Long Short-Term Memory Cell (LSTMCell)#

API#

class warp_nn.modules.layers.LSTMCell(input_size: int, hidden_size: int, *, bias: bool = True)[source]#

Bases: Module

Apply a Long Short-Term Memory (LSTM) cell.

\[\text{LSTMCell}(x, (h, c)) = (h', c')\]

where

\[\begin{split}\begin{array}{ll} i = \sigma(W_{ii} \, x + b_{ii} + W_{hi} \, h + b_{hi}) \\ f = \sigma(W_{if} \, x + b_{if} + W_{hf} \, h + b_{hf}) \\ g = \tanh(W_{ig} \, x + b_{ig} + W_{hg} \, h + b_{hg}) \\ o = \sigma(W_{io} \, x + b_{io} + W_{ho} \, h + b_{ho}) \\ c' = f \odot c + i \odot g \\ h' = o \odot \tanh(c') \\ \end{array}\end{split}\]

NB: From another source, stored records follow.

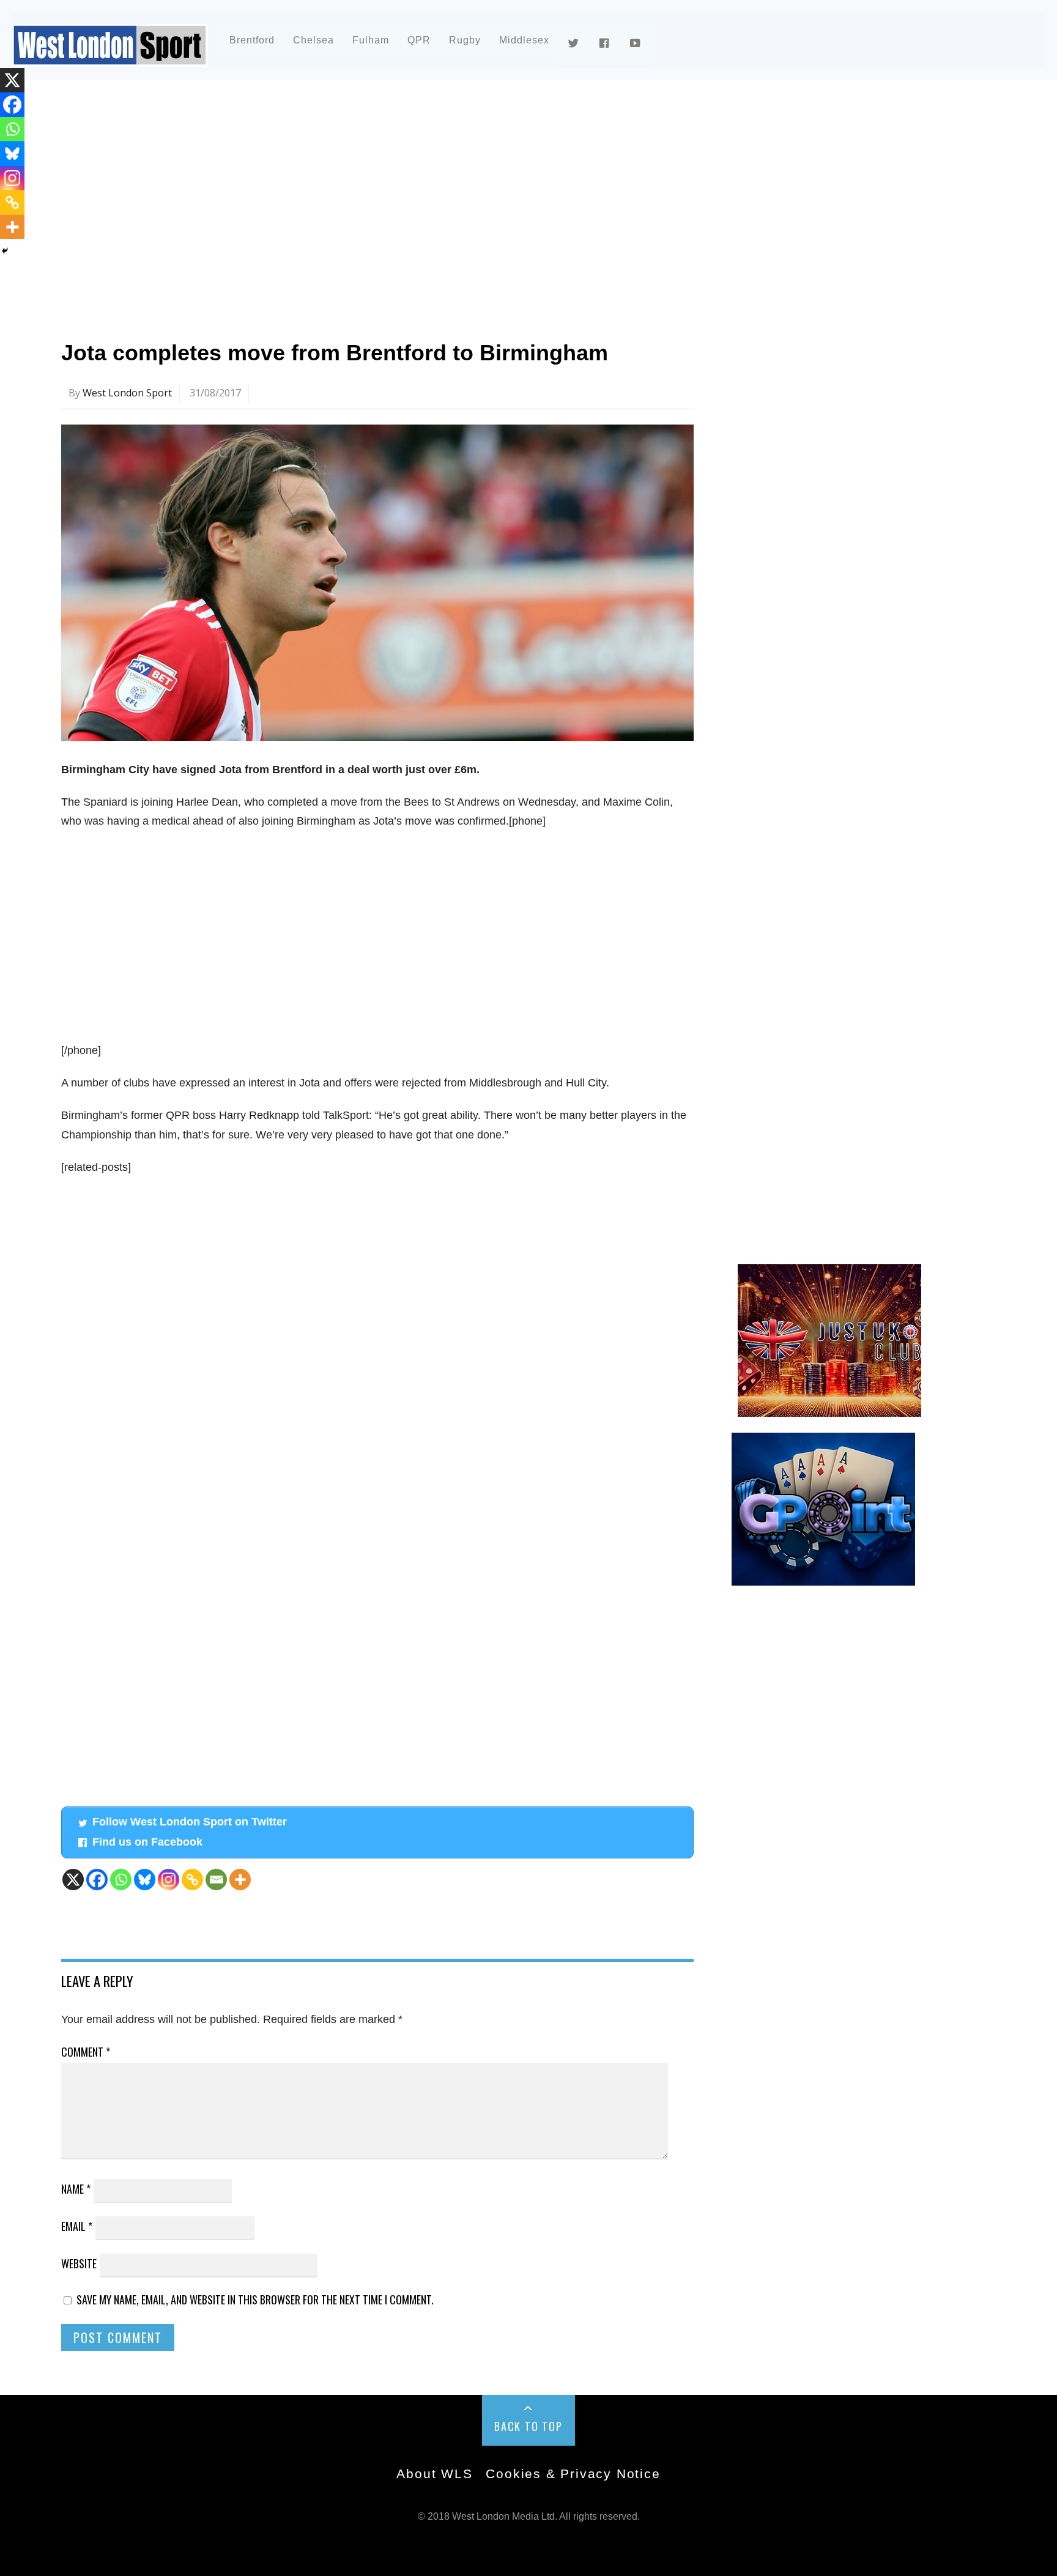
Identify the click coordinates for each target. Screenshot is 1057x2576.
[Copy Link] (192, 1879)
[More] (240, 1879)
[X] (73, 1879)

and \(\sigma\) is the sigmoid function and \(\odot\) is the element-wise product.

Learnable parameters:

	Name	Shape	Description
\(W_{ii}, W_{if}, W_{ig}, W_{io}\)	`weight_ih`	`(4 * hidden_size, input_size)`	Input-to-hidden weights
\(W_{hi}, W_{hf}, W_{hg}, W_{ho}\)	`weight_hh`	`(4 * hidden_size, hidden_size)`	Hidden-to-hidden weights
\(b_{ii}, b_{if}, b_{ig}, b_{io}\)	`bias_ih`	`(4 * hidden_size, 1)`	Input-to-hidden bias. Only if `bias` is true
\(b_{hi}, b_{hf}, b_{hg}, b_{ho}\)	`bias_hh`	`(4 * hidden_size, 1)`	Hidden-to-hidden bias. Only if `bias` is true

The parameters are initialized from the uniform distribution \(u(-k, k)\) where \(k = \frac{1}{\sqrt{\text{hidden\_size}}}\).

Parameters:

input_size – The number of input features.
hidden_size – The number of hidden features.
bias – Whether to include a bias term.

__call__( input: array, hidden: tuple[array, array], ) → tuple[array, array][source]#

Forward pass of the module.

Parameters:

input – The input array, with shape (batch_size, input_size).
hidden – A tuple of the initial hidden state and cell state arrays, both with shapes (batch_size, hidden_size).

Returns:

A tuple of the next hidden state and cell state arrays, both with shapes (batch_size, hidden_size).